Dr. Hédio Silva Jr. lança pela Emó Editora a obra Protocolo para Julgamento com Perspectiva Racial: Teoria e Prática – Vol. I. Destinada à comunidade jurídica, a publicação reúne fundamentos teóricos e orientações práticas para que advogados, magistrados, membros do Ministério Público e demais operadores do Direito incorporem a perspectiva racial às decisões judiciais.
Mais do que um tema acadêmico, a publicação responde a uma urgência prática: romper com estruturas e interpretações que historicamente invisibilizam desigualdades raciais no sistema de justiça. Segundo o autor, “sem perspectiva racial não há justiça plena. Nosso sistema foi construído, em grande medida, sobre bases que invisibilizam desigualdades raciais. Cada decisão que ignora essa dimensão contribui para a reprodução das exclusões. Este protocolo é, ao mesmo tempo, um convite à reflexão e um chamado à ação.”
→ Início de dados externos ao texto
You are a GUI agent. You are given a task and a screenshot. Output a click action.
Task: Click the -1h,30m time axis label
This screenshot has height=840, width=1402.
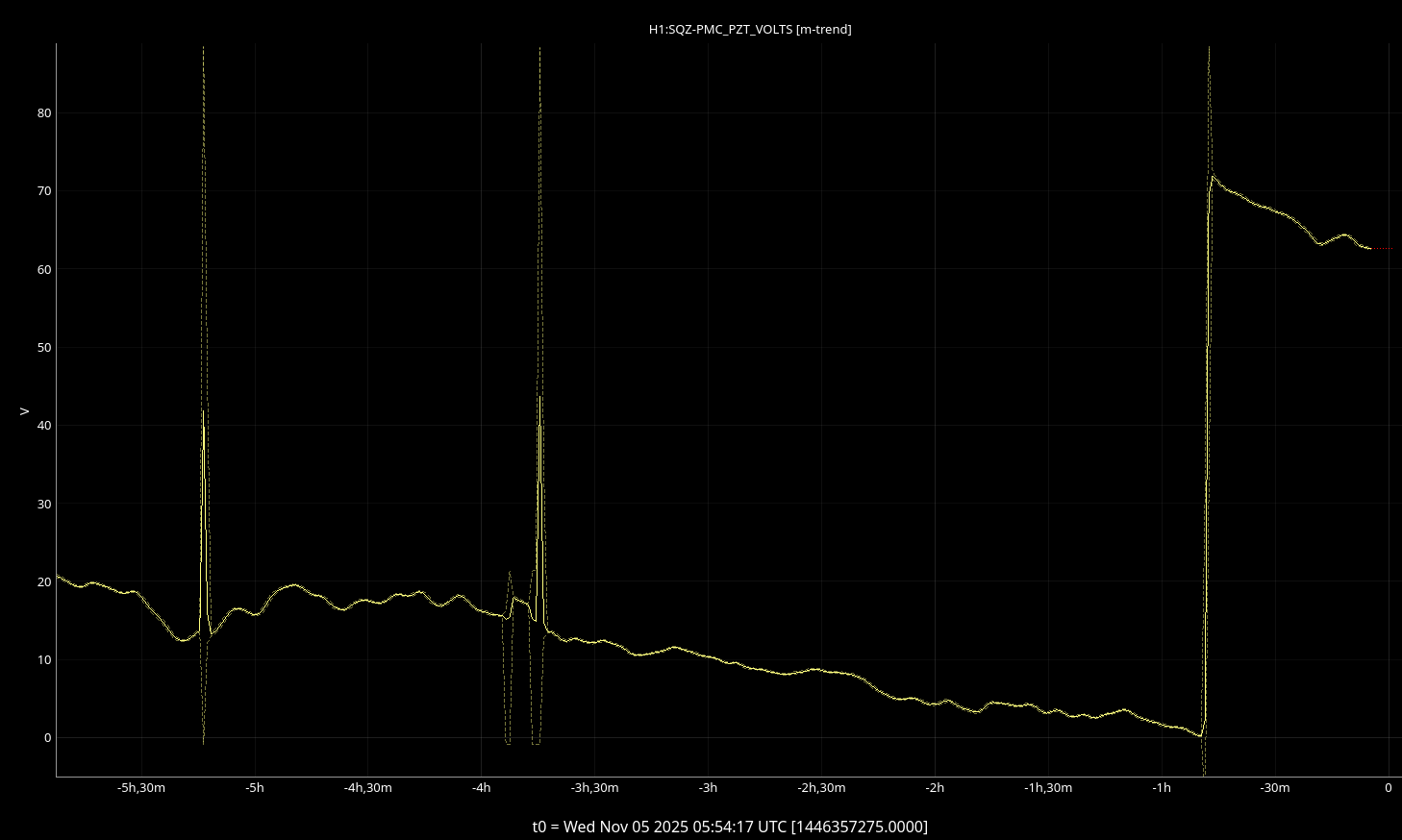click(1048, 788)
A obra já vem ganhando repercussão no meio jurídico. Depois do lançamento em Brasília, em 1º de setembro, em parceria com a OAB/DF e a JusRacial — ocasião em que também foi anunciado um curso inédito sobre o tema — e do relançamento em 16 de setembro na OAB Ribeirão Preto, o debate chega agora a São Paulo. O lançamento oficial na capital paulista acontece no dia 03 de outubro, no TUCA (Teatro da Pontifícia Universidade Católica de São Paulo), marcando mais um passo importante na difusão dessa discussão pelo país.
Para a CEO da Emó Editora, Patricia Crepaldi, a publicação representa um marco: “Estamos muito felizes em receber o Dr. Hédio como nosso autor, considerando não apenas seu histórico jurídico e sua atuação como ativista das causas raciais e religiosas, mas também seu talento como escritor. Esta obra, de grande envergadura, reorienta a perspectiva de julgamento e o coloca como um exemplo inspirador para jovens negros, que podem se espelhar em sua trajetória e se incentivar a seguir carreiras literárias e jurídicas.”
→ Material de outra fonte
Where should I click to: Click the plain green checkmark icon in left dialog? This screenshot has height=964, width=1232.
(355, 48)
O autor ressalta que incorporar essa abordagem é garantir imparcialidade: “Este curso e este protocolo são passos fundamentais para assegurar igualdade racial nas decisões judiciais. Incorporar a perspectiva racial aos julgamentos significa romper com sentenças racialistas que fazem com que um jovem negro seja considerado traficante por portar 1,5 grama de cocaína, conforme reconhecido pelo STF ano passado, ao admitir estereótipo racial na atuação da polícia, do MP e do próprio Judiciário.”